Wells Fargo asserts it did not exercise control over property of the estate. We disagree. Wells Fargo could have paid the account funds to the trustee; it did not. Wells Fargo could have released the account funds claimed exempt to the Appellants when demand was made; it did not. Wells Fargo could have sought direction from the bankruptcy court, by way of a motion for relief from stay or otherwise, regarding the account funds; it did not. Instead, it chose to hold the funds until a demand was made for payment that it alone deemed appropriate. If that is not “exercising control over” the funds, we don’t know what is.

The court went on to note that the automatic stay and turnover provisions are self-executing and that Wells Fargo turned the self-executing nature of those provisions on their head by requiring the debtors to take affirmative action to get access to their funds.

It will be interesting to see if Wells Fargo appeals this case.

Fool me once, fool me twice . . . but not three times

Saturday, September 16th, 2006

Bankruptcy Judge Whitney Rimel (of Fresno) issue an interesting opinion (In re Gay, No. 06-10472) recently on the issue of the circumstances under which the automatic stay can be reinstated. By way of background, the automatic stay goes into effect immediately upon the filing of a bankruptcy case. It prevents creditors from taking any action to collect a debt.

The new bankruptcy law (BAPCPA) made some changes to the automatic stay, including a provision that if you filed one bankruptcy within the year preceding the current filing and that filing was dismissed for any one of several reasons, the automatic stay expires after 30 days and another provision that if you filed had two bankruptcy cases dismissed within the last year, there is no automatic stay upon the filing. It can be reinstated upon a showing by clear and convincing evidence that the case was filed in good faith.

In In re Gay, there had been two previous dismissals. In considering whether the new case was filed in good faith, Judge Rimel looked primarily to the issue of whether there had been a change in circumstances. The debtors presented evidence that their income had stabilized since the previous filings. However, the court found this unpersuasive and determined that the debtors did not rebut by clear and convincing evidence the presumption that the third filing was not in good faith. Consequently, the stay was not reinstated and the debtors probably lost their home.

This should give anyone pause who is considering filing a bankruptcy case.

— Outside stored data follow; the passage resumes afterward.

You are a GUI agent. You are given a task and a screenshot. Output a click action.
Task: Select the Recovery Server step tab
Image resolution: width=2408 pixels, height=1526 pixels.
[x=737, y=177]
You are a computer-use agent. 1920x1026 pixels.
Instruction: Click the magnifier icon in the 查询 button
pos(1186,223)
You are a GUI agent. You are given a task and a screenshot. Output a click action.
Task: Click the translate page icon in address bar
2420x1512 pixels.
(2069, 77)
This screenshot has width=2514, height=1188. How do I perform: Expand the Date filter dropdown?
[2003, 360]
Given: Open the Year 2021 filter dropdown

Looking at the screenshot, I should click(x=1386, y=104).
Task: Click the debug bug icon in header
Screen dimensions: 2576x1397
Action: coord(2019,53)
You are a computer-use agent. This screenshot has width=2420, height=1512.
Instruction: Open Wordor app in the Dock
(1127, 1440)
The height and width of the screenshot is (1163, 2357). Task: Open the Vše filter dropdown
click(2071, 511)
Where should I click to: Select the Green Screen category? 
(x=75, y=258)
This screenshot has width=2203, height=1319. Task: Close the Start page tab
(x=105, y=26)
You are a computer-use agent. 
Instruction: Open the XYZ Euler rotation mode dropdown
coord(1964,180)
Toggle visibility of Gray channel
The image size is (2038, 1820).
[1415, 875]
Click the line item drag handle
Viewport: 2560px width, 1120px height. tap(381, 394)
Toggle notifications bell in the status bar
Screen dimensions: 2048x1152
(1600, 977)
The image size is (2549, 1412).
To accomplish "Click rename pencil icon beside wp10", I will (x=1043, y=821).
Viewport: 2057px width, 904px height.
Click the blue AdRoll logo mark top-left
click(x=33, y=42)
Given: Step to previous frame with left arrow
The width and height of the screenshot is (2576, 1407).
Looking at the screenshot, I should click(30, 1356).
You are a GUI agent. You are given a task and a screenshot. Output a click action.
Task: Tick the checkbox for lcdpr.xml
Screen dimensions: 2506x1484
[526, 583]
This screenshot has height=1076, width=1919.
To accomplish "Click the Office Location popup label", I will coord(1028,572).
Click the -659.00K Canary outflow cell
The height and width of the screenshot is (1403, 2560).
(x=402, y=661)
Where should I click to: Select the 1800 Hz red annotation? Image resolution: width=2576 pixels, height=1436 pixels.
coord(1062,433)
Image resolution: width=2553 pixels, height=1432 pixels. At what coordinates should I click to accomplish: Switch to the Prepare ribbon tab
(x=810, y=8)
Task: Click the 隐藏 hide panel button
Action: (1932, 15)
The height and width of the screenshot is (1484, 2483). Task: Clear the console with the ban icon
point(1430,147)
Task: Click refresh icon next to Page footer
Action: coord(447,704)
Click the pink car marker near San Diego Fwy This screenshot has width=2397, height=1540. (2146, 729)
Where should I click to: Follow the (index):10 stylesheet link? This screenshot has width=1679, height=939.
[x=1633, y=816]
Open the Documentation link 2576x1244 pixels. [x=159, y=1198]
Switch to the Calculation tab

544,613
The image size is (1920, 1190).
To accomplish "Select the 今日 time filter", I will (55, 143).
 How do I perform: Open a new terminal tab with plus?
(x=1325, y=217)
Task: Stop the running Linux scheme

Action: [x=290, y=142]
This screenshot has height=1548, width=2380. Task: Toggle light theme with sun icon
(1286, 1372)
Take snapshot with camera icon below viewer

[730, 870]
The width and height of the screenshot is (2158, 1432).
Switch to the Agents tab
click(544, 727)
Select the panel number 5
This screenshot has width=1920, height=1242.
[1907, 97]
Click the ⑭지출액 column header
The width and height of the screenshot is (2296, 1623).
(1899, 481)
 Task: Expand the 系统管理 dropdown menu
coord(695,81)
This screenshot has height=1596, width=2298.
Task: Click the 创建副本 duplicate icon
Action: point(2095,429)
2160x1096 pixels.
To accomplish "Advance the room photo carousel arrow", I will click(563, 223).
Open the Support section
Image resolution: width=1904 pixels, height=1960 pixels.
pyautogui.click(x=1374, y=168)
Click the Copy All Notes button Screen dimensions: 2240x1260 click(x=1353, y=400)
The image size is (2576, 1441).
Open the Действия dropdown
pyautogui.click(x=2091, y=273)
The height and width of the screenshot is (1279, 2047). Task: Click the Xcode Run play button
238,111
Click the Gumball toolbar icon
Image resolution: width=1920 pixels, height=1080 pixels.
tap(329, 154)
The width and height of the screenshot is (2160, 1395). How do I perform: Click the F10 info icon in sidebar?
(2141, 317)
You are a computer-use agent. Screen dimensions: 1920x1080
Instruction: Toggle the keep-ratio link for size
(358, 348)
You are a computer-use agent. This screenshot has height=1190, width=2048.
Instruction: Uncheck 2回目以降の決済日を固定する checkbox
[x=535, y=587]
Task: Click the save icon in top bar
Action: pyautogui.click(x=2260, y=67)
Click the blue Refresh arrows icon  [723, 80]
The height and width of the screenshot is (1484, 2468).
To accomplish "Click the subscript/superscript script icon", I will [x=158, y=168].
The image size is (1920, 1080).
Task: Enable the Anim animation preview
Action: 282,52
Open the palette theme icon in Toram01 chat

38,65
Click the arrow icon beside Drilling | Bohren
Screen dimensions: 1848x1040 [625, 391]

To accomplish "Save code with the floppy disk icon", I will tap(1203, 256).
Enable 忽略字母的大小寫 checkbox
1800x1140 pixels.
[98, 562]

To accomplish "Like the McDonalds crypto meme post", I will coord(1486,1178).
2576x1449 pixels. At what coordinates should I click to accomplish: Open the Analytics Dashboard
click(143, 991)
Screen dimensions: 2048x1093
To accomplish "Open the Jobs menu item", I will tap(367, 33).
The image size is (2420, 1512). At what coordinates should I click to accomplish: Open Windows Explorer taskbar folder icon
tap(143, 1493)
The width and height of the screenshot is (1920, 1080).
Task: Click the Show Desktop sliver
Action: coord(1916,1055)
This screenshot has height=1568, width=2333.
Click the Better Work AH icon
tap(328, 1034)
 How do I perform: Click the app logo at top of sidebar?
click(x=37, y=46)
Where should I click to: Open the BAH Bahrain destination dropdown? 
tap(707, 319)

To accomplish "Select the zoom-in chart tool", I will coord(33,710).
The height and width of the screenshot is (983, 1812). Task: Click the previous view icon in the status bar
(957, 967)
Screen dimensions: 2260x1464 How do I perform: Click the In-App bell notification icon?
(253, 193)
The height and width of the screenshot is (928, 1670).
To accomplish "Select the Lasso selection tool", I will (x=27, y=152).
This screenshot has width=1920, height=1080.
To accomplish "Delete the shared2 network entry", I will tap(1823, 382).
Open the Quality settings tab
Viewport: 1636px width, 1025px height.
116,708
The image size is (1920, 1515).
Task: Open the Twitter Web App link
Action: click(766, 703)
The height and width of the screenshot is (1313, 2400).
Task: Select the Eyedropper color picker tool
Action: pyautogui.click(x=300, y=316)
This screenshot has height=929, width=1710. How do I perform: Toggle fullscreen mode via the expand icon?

If the case is dismissed, you may lose the automatic stay if you have to file again. This is especially a problem for debtors who represent themselves in bankruptcy. I had that issue with a client recently. He filed in pro per (without an attorney), did not comply with all of the requirements, and his case was dismissed. He immediately refiled and then hired me to get the automatic stay reinstated (which we did). He could have avoided a lot of problems by hiring an attorney to help him with the first case.